The New Cultural Reality

Much of government funding for the arts over the past 50 years has been built on the premise that “matching funds” were the mark of a successful project. If an organization could come up with a match, it seemed to assure funders that the project would be viable.  For agencies like the National Endowment for the Arts (NEA) and the National Endowment for the Humanities (NEH), it gave an additional aura of leveraging economic value and becoming a “serious” grant maker. On the flip side, this requirement was a high bar for most organizations. It undoubtedly discouraged many from applying, thus it kept the eligible pool of applicants limited to those who could find a sponsor. It also tended to weed out applications from newer emerging groups, which did not have access to money or longevity of purpose. As my colleagues in upstate New York would say “our organizations never even dreamed of an NEA grant.”  Now, largely due to COVID-19, even the most successful organizations are finding it difficult to set aside matching funds for grants they may or may not receive.

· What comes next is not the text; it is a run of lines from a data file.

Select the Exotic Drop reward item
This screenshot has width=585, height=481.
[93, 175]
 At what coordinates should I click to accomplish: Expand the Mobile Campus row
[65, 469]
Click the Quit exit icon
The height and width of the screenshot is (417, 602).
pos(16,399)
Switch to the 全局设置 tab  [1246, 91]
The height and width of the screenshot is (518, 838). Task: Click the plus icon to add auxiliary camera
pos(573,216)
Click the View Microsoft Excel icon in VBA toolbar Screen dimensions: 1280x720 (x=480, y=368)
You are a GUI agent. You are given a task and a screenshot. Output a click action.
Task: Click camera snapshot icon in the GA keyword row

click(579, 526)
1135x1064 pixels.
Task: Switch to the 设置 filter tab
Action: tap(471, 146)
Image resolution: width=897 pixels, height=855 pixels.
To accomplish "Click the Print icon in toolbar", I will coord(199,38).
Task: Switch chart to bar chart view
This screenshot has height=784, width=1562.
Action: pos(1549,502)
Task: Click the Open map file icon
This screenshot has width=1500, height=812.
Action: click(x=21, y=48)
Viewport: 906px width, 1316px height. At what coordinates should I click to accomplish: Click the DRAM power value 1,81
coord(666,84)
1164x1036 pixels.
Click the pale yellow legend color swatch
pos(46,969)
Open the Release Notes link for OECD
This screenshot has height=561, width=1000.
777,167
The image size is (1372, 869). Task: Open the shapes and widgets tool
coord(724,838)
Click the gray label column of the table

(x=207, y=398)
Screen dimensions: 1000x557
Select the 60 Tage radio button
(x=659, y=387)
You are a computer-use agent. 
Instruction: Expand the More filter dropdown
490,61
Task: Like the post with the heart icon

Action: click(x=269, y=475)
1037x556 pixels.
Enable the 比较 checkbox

With some urging from advocacy groups like the Americans for the Arts Action Fund, Congress is proposing elimination of these matching requirements, at least in the age of Covid. This action would lessen the burden on all organizations. It also could be a win for cultural equity and social justice if it results in a welcome to new applicants and expands the pool of funded groups.  However, the peril is that it could further stretch a small, limited pool of funds to give smaller, less meaningful  grants weakening the entire system. Once again, this becomes an issue of funding.   Congress projects only $177 million for the NEA to serve the entire country and its newer more lofty aspirations. Those of us who watch this nickel and dime drama play out each year wish our government would once and for all stop quibbling and allocate enough funds to shine a light on the bold and beautiful pattern that is American diversity.  Just saying.